Health Secretary says plain packaging for cigarettes could be an important public health measure and discourage children from smoking
Tobacco manufacturers could be forced to sell cigarettes in plain packaging under proposals being looked at by the Department of Health. It believes the move could be particularly effective at deterring children from buying them.It is one of a series of measures being examined to further reduce the number of people who smoke and preventing young people from taking up the habit.
‘Silent salesman’
The measure would mean that only basic information and warnings about the dangers of smoking would appear on cigarette packaging. “The evidence is clear that packaging helps to recruit smokers, so it makes sense to consider having less attractive packaging,” says Health Secretary Andrew Lansley in an emailed statement. “It's wrong that children are being attracted to smoke by glitzy designs on packets.”The government is currently looking at a number of options for how tobacco should be displayed in shops, including getting retailers to put displays under the counter next year so that they are not visible to children. The Department of Health says no decision has yet been taken and that they want to reduce smoking without harming businesses.

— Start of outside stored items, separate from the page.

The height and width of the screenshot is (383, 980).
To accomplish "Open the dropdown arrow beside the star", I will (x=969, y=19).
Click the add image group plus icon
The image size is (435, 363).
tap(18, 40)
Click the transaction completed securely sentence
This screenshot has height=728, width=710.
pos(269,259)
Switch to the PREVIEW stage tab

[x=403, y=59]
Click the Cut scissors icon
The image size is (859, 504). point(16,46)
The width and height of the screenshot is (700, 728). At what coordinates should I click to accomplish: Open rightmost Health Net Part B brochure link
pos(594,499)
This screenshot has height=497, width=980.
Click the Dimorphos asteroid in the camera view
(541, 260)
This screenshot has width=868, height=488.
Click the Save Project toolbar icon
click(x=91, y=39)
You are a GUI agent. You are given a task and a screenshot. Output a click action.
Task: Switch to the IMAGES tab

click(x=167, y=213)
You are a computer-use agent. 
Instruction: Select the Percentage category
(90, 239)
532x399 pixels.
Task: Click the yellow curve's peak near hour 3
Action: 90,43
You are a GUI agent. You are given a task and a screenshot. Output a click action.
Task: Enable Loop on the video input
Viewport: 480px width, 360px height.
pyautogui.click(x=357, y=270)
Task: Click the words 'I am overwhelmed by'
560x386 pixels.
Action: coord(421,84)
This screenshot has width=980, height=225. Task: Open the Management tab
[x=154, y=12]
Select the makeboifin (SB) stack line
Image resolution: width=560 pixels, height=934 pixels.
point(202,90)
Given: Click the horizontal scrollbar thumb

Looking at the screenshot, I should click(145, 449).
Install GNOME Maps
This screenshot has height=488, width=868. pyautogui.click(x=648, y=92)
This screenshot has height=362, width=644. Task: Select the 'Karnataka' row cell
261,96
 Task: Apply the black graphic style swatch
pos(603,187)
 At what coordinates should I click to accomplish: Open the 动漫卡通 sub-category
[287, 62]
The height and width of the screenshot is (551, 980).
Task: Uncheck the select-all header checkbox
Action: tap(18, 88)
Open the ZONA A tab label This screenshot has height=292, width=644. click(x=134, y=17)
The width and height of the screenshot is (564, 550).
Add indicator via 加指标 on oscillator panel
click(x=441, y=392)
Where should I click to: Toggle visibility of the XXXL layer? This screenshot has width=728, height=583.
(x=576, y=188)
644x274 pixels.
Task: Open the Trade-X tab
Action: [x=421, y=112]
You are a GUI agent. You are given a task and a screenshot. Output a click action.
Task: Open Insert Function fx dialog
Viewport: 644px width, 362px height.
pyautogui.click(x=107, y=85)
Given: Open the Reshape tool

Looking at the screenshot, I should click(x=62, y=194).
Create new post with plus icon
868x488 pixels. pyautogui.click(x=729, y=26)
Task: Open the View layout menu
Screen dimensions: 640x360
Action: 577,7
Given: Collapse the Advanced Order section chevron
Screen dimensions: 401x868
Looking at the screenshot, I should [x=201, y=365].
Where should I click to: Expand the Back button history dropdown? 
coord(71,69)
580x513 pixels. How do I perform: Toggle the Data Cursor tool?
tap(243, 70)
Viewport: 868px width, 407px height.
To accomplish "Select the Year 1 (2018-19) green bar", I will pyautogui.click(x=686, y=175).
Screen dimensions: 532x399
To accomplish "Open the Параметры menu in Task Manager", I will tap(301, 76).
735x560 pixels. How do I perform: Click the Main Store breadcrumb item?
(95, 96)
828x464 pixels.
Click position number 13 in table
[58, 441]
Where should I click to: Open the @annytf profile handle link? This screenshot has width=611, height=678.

Action on Smoking and Health says it wants to see both the plain packaging and the display ban implemented. It regards colourful cigarette packs as ‘silent salesman’ for tobacco firms. “Industry marketing men have become increasingly pushy with pack design, making it a 21st Century billboard, identifying this brand as ‘cool’, that brand is ‘feminine’, says Martin Dockrell, ASH’s director of policy and research in an email. “That is why it is so important to end the lavish displays behind the sweets in shops but it cannot be a question of one or the other. If the effect of this move was to kick the display ban into the long grass, it would backfire horribly on the Government.”
White paper
Lansley says the government will act to reduce the deaths caused by smoking and cut the burden on the NHS. “We will shortly set out a radical new approach to public health in a White Paper. We want to go further and faster in improving the health of the nation based firmly on doing what the evidence tells us works,” he says.The British Medical Association has welcomed the latest initiative. A spokesman said in an emailed statement: “There is clear evidence that young people find branded packaging appealing. And we know that the tobacco industry spends huge amounts on this clever marketing to enhance their brands and increase sales.